There are two related items of interest in the news this week. First, is that the agencies responsible for reviewing the Keystone Pipeline are attempting to figure out the feasibility of shipping large quantities of oil by rail:
U.S. officials weighing the climate impact of the proposed Keystone XL oil pipeline connecting Canada to U.S. Gulf Coast refiners are zeroing in on the question of whether shipment by rail is a viable alternative to the controversial project, industry sources say.
As it prepares a final environmental review of the $5.3 billion oil pipeline, the State Department has asked crude-by-rail executives about supply-chain logistics, market dynamics and potential obstacles to delivering 830,000 barrels per day of Canadian crude to Gulf Coast refiners, as Keystone would do.
The fate of the pipeline may hinge on the answers.
The second is that Exxon is considering building more rail capacity (which presumably cannot be forcibly opposed by environmentalists) to ship oil:
Exxon Mobil may build a new rail terminal in Edmonton, Alberta to move crude oil from its Kearl oil sands project amid questions about whether the Keystone XL pipeline will win U.S. approval.

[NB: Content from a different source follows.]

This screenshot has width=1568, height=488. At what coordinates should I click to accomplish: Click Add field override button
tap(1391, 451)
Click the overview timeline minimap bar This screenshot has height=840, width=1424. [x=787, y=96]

The plan is a sign of the times. Oil sands producers are increasingly using rail to move growing production as the White House weighs whether to permit TransCanada Corp.’s Keystone project.
An Exxon executive mentioned the potential rail project Thursday on a call with financial analysts to discuss Exxon’s third-quarter earnings report.

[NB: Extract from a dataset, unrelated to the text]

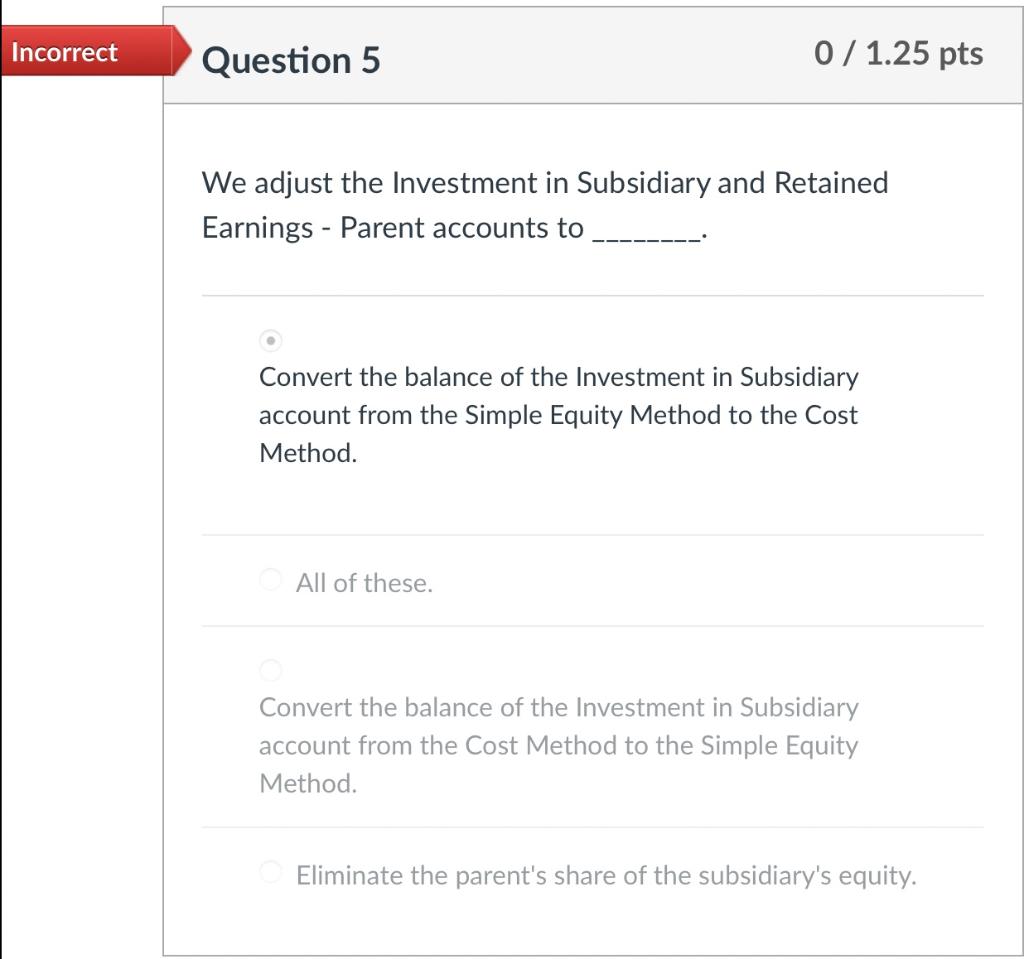Click the "Eliminate the parent's share" answer text
Image resolution: width=1024 pixels, height=959 pixels.
click(x=605, y=875)
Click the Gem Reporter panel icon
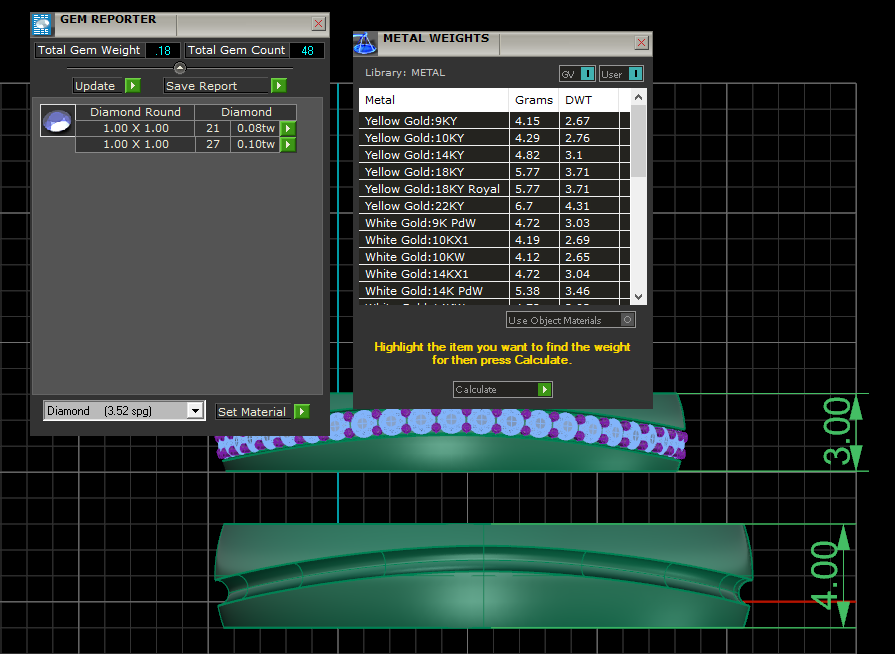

David Rosenthal, Exxon’s vice president for investor relations, said the company is hoping Keystone will be built but added Exxon is looking at other options out of “prudence.”

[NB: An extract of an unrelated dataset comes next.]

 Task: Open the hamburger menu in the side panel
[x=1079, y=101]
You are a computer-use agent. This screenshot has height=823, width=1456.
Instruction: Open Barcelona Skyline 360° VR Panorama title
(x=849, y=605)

“We are looking at a number of logistical opportunities that we have including pipeline routes and certainly Keystone XL will be there for the industry in general,” he said, according to a transcript on the financial news website Seeking Alpha.
He added: “But as would be prudent we are looking at other options including evaluating a project to build a rail terminal in Edmonton and then move some of that crude out of there into the lower [48 states] by rail and we are in the process of evaluating that opportunity and we’ll have more to say on that in the future.”
The second article seems to confirm that rail will be a pretty solid substitute for a pipeline, though plans to potentially increase rail capacity might not be enough evidence to convince the Obama Administration. Thankfully, there is more evidence:
Additionally, you can check out this article from the Canadian Free Press:
However, due to a shortage of pipeline capacity, more and more oil and petroleum products are being moved by rail, truck, and barge. Those shipments almost doubled in 2012, and they are continuing to increase to move crude oil from the shale formations in North Dakota and Texas, and oil sands in Canada to U.S. refineries. Between 2011 and 2012, oil delivered to refineries by trucks increased 38 percent, crude moved on barges increased 53 percent and rail deliveries quadrupled. Because the nation’s pipeline infrastructure has not kept pace with growing domestic oil production, the market has had to rely increasingly on alternative transportation options.
It’s really hard to predict the future, but it’s hard to see how killing the Keystone Pipeline significantly changes the amount of oil produced by Canada. It’s also a bit curious that the United States feels the need to impose the views of a small number of environmental activists on Canada, but that’s another story.